Modelling KNDy neurons and gonadotropin-releasing hormone pulse generation

Abstract

The pulsatile release of gonadotropin-releasing hormone (GnRH) and its frequency are crucial for healthy reproductive function. To understand what drives GnRH pulses, a combination of experimental and mathematical modelling approaches has been used. Early work focussed on the possibility that GnRH pulse generation is an intrinsic feature of GnRH neurons, with autocrine feedback generating pulsatility. However, there is now ample evidence suggesting that a network of upstream neurons secreting kisspeptin, neurokinin-B and dynorphin are the source of this GnRH pulse generator.

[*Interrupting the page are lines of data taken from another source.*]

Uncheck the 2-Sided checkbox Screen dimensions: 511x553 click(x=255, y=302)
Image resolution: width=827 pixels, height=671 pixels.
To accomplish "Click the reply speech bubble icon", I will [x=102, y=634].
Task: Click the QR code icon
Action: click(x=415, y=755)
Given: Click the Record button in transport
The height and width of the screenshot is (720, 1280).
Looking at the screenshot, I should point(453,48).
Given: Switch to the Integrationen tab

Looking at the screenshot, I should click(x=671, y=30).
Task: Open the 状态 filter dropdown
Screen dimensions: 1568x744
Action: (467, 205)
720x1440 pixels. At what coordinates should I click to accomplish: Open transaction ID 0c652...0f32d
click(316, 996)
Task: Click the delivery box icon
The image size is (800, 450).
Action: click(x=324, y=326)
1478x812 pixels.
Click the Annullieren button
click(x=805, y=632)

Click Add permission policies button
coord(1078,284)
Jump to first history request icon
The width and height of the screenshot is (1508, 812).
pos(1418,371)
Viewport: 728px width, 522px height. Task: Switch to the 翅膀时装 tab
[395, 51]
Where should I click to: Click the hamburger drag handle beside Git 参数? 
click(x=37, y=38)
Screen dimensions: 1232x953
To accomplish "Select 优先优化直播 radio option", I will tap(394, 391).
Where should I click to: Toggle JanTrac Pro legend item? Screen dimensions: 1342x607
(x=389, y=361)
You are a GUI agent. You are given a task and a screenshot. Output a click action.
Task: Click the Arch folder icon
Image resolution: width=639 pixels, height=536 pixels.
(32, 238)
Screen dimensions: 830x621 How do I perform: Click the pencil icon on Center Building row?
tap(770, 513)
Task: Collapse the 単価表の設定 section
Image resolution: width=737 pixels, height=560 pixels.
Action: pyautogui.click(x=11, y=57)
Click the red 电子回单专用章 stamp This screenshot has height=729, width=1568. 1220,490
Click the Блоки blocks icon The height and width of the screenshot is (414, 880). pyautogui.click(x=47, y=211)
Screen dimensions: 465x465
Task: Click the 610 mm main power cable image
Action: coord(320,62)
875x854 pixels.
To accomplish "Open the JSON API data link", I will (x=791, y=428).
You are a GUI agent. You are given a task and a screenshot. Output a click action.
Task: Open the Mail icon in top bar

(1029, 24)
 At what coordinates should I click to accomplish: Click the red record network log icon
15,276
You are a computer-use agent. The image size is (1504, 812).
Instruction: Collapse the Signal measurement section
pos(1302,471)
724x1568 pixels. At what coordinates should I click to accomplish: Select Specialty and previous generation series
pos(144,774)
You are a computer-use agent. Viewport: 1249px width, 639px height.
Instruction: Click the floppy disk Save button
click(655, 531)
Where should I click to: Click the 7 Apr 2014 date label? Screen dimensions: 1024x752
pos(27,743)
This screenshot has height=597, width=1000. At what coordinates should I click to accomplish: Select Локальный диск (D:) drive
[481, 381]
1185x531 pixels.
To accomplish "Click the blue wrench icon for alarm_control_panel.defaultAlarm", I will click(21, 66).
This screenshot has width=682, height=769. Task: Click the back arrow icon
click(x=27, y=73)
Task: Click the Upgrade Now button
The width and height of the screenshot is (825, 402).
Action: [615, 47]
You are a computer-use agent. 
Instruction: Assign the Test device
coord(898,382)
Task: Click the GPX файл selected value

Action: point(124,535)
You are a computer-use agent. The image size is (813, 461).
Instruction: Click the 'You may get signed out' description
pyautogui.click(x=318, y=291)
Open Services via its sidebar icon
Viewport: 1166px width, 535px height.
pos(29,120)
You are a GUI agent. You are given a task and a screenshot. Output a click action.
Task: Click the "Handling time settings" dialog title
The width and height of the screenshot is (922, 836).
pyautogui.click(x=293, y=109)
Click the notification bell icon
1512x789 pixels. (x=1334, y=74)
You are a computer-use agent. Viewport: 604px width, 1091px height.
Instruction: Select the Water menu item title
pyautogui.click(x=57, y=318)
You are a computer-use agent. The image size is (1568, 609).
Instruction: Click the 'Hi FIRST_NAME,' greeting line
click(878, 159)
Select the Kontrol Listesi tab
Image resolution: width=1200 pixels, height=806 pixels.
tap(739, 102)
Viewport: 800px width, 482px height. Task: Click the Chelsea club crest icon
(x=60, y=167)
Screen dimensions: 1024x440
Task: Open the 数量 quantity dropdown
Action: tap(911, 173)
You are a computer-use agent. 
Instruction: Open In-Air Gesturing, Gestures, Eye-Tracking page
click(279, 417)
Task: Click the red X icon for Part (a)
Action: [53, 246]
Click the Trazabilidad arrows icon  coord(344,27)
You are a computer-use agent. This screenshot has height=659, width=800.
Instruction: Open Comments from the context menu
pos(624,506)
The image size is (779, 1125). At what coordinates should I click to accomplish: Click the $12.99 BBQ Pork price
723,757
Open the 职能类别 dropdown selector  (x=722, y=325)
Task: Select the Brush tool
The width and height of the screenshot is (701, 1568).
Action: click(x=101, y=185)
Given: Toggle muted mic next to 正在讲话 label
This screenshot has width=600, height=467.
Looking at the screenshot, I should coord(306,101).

The interplay of slow positive and negative feedback via neurokinin-B and dynorphin, respectively, allows the network to act as a relaxation oscillator, driving pulsatile secretion of kisspeptin, and consequently, of GnRH and LH. Here, we review the mathematical modelling approaches exploring both scenarios and suggest that with pulsatile GnRH secretion driven by the KNDy pulse generator, autocrine feedback still has the potential to modulate GnRH output.

Figure 1

(a) Diagram of the GnRH pulse generator driven by the KNDy neuronal population and showing the stimulation of gonadotropes by GnRH in the anterior pituitary. (b) Diagram showing the KNDy pulse generator hypothesis. The positive feedback from NKB moves the system into a pulsatile regime. Dynorphin builds up slower, meaning after a period of pulsatility dynorphin builds up enough to inhibit the release of NKB. This causes a decrease in NKB signalling, which moves the system out of the area of pulsatile dynamics in the parameter space.

Figure 2

Effect of perturbations in network excitability and NKB signalling on the position of the solution within the parameter space, and therefore the pulsatile dynamics of the KNDy network model. At position 1, the described increase in either of these two parameters allows the system to retain pulsatility while impacting the pulse frequency and shape (Voliotis et al., 2021). While at point 2, a similar increase would cause the system to cease pulsing and become quiescent.